Southern says startup delay possible for Georgia Vogtle 3 nuclear reactor

(Reuters) - Southern Co said the planned November startup of the third Vogtle nuclear reactor in Georgia could be delayed by a month for additional construction.

The company said it “continues to target a November in-service date for Unit 3,” but “the schedule is challenged and...a delay is likely and could add one month or more to the in-service date,” according to a filing on Friday.

Southern said “any schedule extension beyond November for Unit 3 is currently estimated to result in additional base capital costs...of approximately $25 million per month.”

Delays and cost overruns in building reactors could make it difficult for new nuclear to play much of a role in the Biden administration’s plan to get all of the nation’s power from non-carbon-emitting sources like nuclear and renewables by 2035.

Despite construction delays and cost increases caused by coronavirus workforce reductions in 2020, Southern has long maintained it could complete Units 3 and 4 by their regulatory-approved November 2021 and November 2022 in-service dates.

## Data

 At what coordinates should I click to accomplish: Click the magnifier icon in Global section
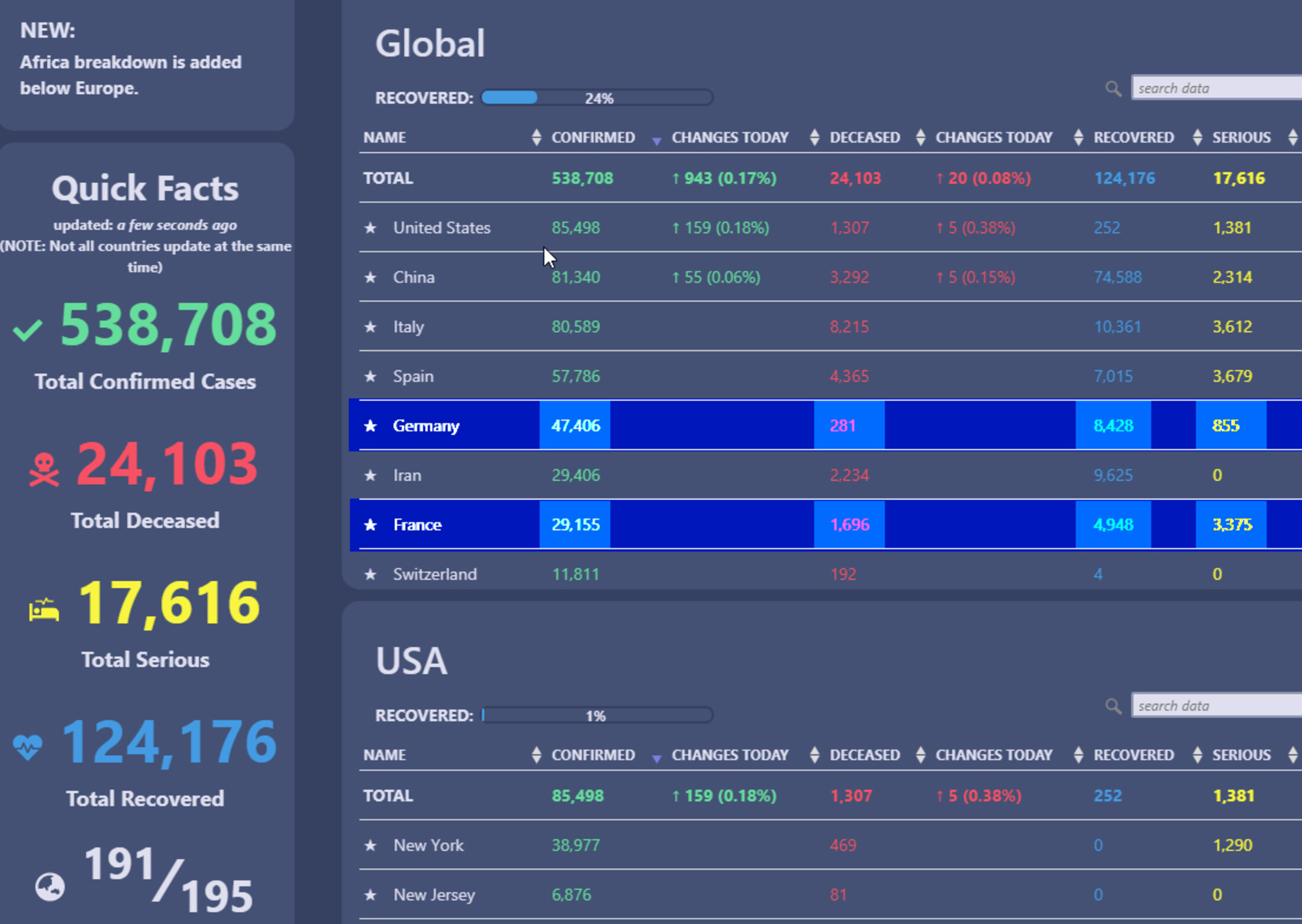pyautogui.click(x=1113, y=89)
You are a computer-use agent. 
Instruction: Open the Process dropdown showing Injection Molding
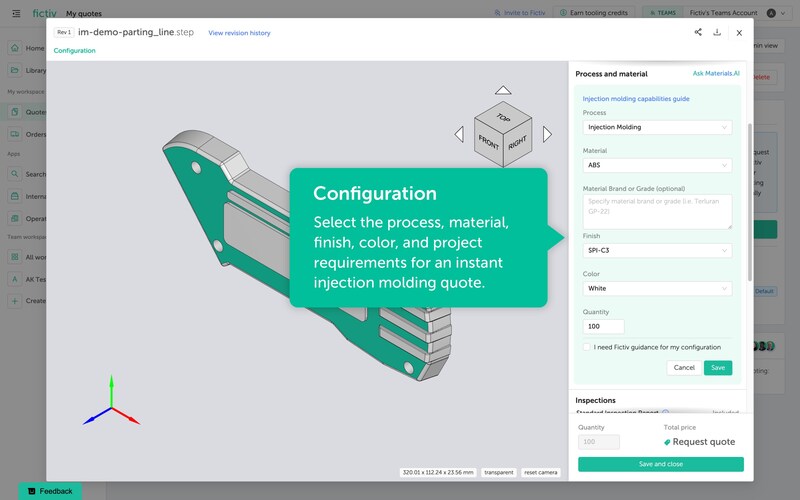pyautogui.click(x=657, y=127)
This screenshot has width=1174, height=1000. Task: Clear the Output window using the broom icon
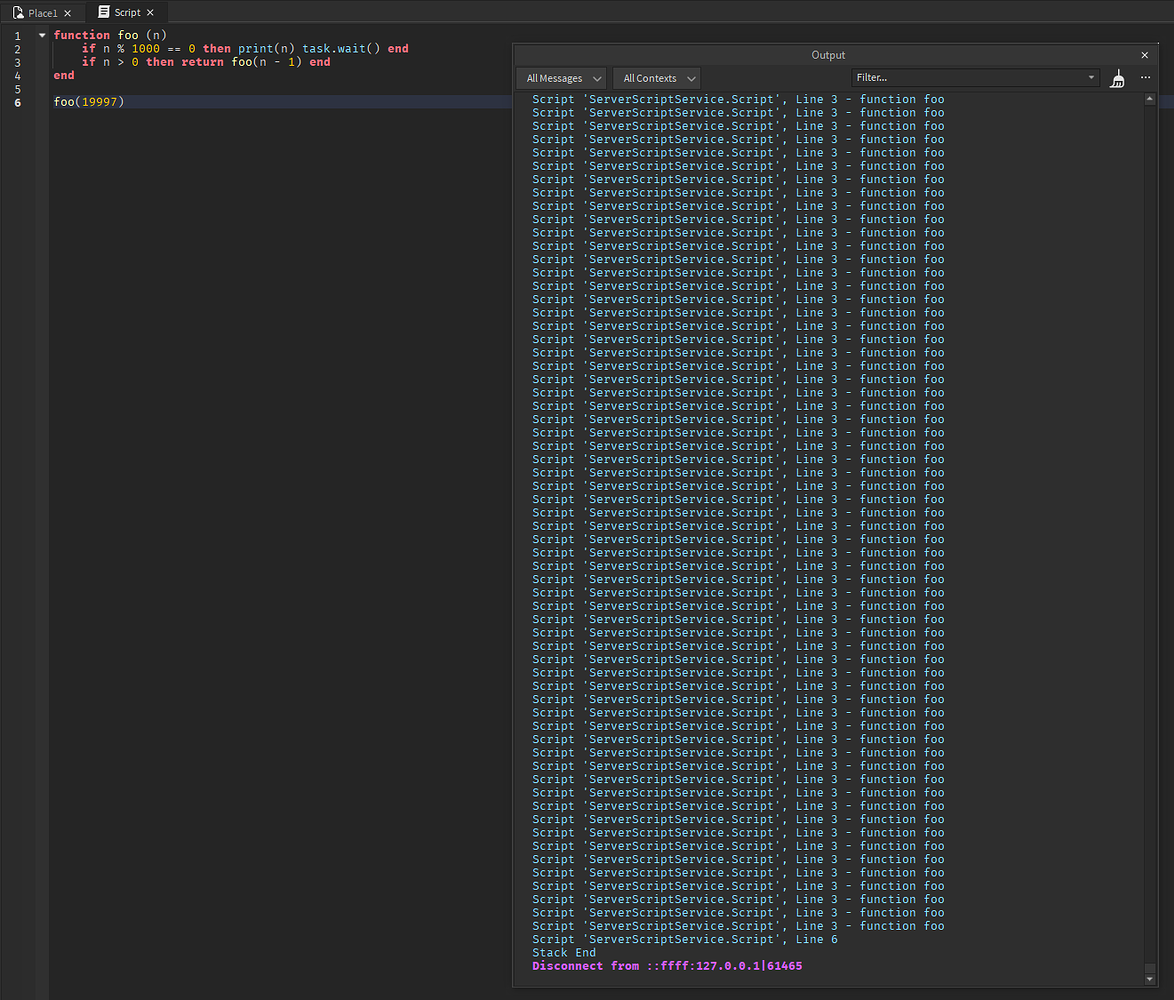click(1117, 78)
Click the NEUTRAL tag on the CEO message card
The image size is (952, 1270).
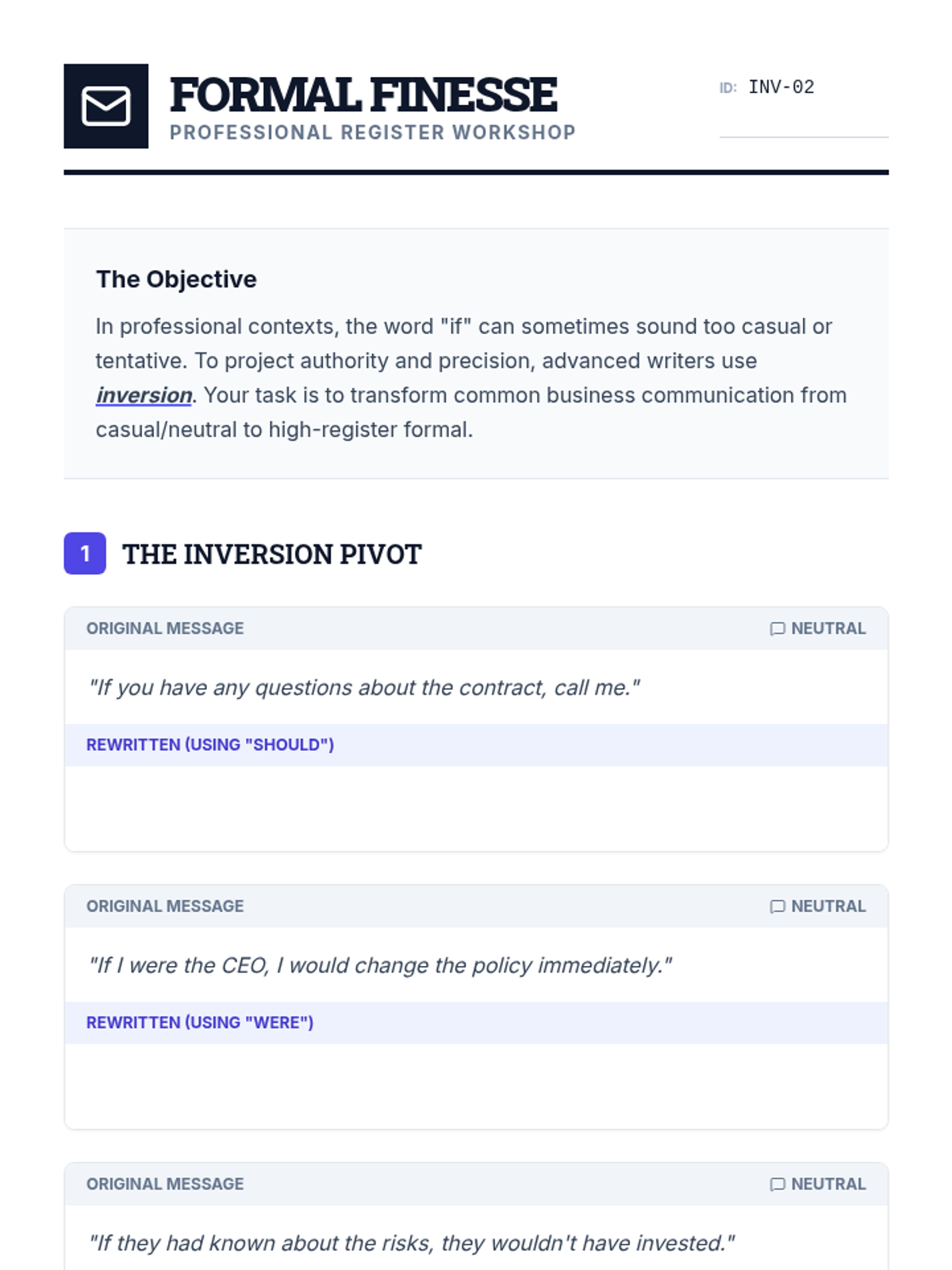tap(827, 906)
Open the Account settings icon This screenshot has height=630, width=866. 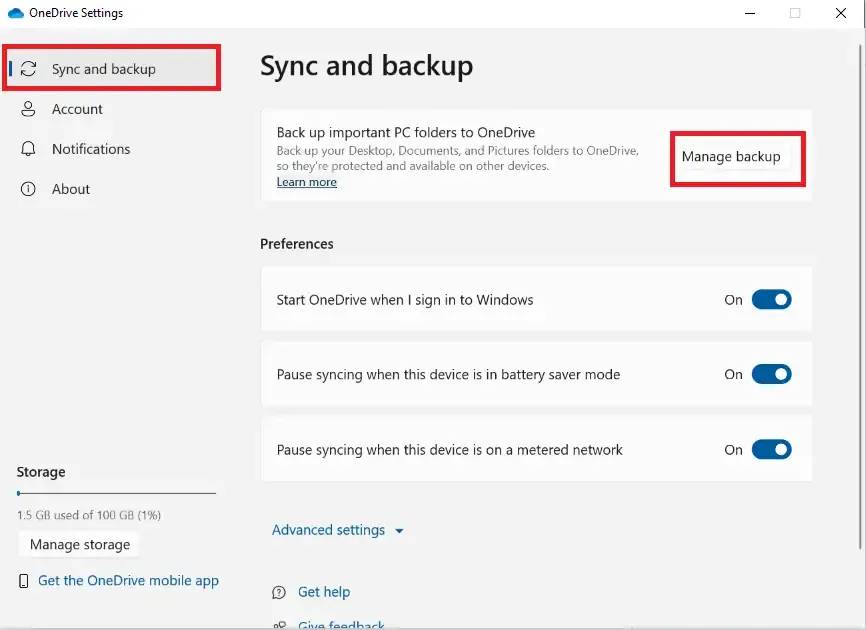(27, 109)
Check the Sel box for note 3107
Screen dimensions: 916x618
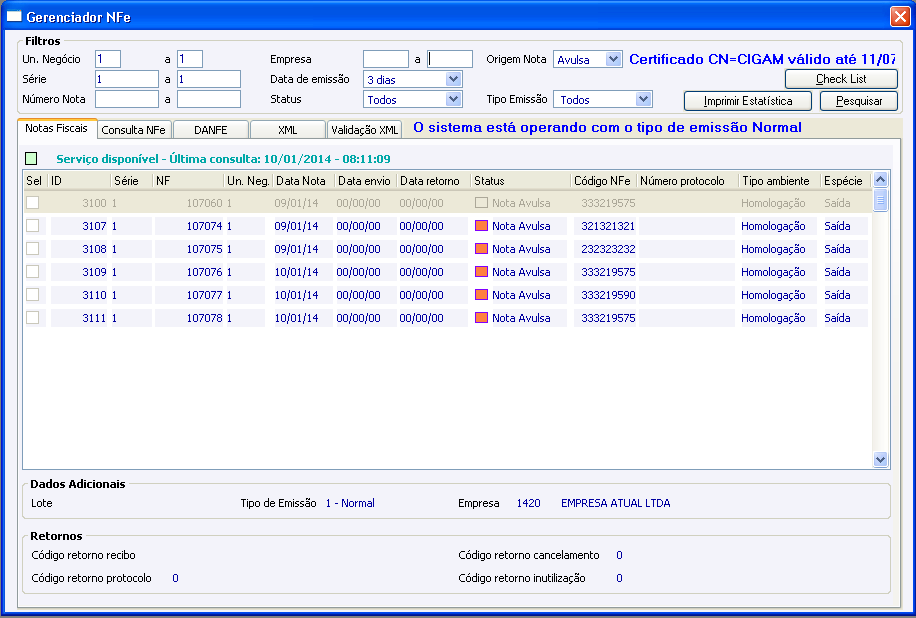pos(33,226)
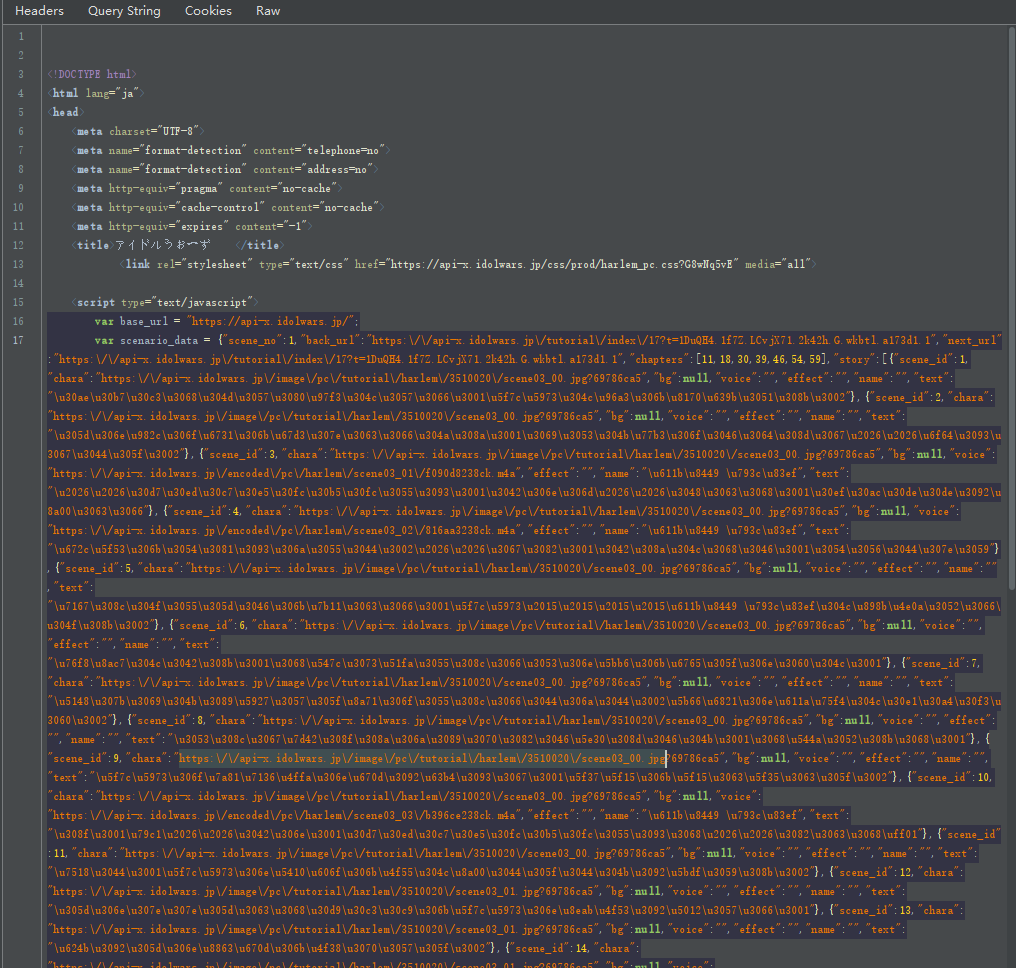Click line number 1 in the gutter
Image resolution: width=1016 pixels, height=968 pixels.
21,36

## Exercise brief
In the news item on the Vogtle reactor delay, copy word for word the stretch from "Southern says startup" through "filing on Friday.".

## Written response
Southern says startup delay possible for Georgia Vogtle 3 nuclear reactor

(Reuters) - Southern Co said the planned November startup of the third Vogtle nuclear reactor in Georgia could be delayed by a month for additional construction.

The company said it “continues to target a November in-service date for Unit 3,” but “the schedule is challenged and...a delay is likely and could add one month or more to the in-service date,” according to a filing on Friday.